WHAT THE TASK REQUIRES:
Would you repeat exactly the part of the listing below that runs from the line containing "Album (1258, 32)" down to the line containing "Logga in (1368, 32)", inclusive, and nothing else?

- - - -

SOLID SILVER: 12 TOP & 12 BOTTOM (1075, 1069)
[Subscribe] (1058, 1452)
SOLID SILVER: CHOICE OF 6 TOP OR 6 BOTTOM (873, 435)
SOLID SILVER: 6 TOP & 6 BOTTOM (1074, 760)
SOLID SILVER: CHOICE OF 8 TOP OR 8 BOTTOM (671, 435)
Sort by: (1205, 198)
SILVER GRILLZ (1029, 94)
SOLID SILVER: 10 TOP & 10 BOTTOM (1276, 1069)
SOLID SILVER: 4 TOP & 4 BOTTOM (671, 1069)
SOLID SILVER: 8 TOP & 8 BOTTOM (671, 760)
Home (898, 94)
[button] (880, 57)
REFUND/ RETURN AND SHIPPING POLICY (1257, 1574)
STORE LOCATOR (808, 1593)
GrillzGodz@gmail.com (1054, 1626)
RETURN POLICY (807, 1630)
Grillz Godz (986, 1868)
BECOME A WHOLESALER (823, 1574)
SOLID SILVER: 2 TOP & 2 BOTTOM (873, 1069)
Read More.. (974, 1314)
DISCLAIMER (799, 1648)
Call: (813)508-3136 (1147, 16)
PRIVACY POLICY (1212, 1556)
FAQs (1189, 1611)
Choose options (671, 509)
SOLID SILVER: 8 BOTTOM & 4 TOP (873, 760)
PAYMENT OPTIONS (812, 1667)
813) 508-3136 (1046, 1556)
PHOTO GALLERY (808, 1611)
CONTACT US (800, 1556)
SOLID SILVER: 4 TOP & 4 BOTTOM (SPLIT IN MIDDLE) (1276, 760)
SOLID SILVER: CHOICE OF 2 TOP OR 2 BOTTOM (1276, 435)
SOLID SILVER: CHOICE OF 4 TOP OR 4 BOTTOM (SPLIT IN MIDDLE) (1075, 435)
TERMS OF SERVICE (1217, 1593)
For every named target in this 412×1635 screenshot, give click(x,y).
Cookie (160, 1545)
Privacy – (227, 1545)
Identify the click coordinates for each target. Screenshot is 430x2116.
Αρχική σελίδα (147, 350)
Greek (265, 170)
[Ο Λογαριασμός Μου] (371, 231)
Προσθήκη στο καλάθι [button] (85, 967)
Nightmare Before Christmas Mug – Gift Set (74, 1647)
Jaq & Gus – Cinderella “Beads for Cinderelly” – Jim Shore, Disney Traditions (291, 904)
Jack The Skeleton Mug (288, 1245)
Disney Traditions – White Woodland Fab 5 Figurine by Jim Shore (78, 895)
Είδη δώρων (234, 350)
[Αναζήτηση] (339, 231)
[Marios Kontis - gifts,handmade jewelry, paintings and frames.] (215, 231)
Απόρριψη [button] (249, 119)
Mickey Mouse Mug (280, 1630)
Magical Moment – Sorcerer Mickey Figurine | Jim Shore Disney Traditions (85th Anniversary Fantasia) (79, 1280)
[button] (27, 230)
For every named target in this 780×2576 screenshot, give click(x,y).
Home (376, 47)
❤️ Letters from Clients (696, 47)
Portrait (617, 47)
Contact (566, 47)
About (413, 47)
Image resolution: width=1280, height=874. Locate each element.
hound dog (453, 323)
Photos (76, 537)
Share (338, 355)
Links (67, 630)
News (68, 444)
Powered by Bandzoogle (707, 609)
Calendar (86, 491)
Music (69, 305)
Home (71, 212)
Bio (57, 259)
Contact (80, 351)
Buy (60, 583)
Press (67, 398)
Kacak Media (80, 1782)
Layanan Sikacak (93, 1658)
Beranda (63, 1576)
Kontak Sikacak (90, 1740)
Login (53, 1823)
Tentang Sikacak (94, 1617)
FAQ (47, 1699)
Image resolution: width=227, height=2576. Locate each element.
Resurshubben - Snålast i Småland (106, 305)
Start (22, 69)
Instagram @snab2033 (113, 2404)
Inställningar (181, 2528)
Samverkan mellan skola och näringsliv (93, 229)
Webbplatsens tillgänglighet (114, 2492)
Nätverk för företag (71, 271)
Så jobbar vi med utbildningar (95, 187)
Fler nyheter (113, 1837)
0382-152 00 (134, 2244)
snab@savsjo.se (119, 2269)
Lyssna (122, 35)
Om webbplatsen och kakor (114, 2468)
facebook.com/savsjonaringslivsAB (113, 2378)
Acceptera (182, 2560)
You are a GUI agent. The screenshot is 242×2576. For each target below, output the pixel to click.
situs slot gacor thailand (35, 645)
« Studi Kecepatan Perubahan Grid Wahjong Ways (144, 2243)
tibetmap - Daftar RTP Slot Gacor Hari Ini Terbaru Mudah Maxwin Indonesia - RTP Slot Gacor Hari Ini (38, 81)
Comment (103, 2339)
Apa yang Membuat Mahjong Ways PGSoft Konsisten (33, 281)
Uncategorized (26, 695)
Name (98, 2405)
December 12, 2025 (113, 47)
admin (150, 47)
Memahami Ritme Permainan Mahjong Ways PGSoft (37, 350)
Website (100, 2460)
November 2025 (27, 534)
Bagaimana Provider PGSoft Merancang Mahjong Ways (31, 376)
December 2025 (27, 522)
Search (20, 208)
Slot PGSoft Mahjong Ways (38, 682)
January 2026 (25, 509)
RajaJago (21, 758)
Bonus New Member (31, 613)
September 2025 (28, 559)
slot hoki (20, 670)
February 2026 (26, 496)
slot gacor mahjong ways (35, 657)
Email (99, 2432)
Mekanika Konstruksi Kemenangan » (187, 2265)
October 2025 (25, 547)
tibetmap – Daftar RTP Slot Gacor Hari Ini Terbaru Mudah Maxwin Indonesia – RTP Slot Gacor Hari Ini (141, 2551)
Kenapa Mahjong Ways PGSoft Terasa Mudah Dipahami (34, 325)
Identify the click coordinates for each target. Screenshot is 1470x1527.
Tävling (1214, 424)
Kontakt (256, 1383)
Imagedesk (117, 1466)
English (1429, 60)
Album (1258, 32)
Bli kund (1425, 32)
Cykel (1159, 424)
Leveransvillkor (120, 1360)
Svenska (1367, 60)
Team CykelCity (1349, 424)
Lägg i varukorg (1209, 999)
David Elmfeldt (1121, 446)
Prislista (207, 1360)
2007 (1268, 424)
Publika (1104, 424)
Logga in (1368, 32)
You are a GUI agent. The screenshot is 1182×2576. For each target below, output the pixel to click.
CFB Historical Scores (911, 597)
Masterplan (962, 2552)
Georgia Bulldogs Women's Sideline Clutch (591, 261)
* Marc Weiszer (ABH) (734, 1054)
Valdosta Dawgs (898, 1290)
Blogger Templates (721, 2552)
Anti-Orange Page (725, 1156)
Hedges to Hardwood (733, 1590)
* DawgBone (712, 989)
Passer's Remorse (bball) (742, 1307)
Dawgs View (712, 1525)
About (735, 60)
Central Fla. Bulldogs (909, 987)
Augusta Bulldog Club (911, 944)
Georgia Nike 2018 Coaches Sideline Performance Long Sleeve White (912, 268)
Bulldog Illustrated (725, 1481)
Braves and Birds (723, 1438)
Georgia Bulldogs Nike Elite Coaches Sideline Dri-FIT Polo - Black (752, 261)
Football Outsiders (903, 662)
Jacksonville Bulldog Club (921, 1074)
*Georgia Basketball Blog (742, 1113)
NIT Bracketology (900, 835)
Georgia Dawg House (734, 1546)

- - - -

ANSWER TO THE PROBLEM:
Album (1258, 32)
Bli kund (1425, 32)
Cykel (1159, 424)
Leveransvillkor (120, 1360)
Svenska (1367, 60)
Team CykelCity (1349, 424)
Lägg i varukorg (1209, 999)
David Elmfeldt (1121, 446)
Prislista (207, 1360)
2007 (1268, 424)
Publika (1104, 424)
Logga in (1368, 32)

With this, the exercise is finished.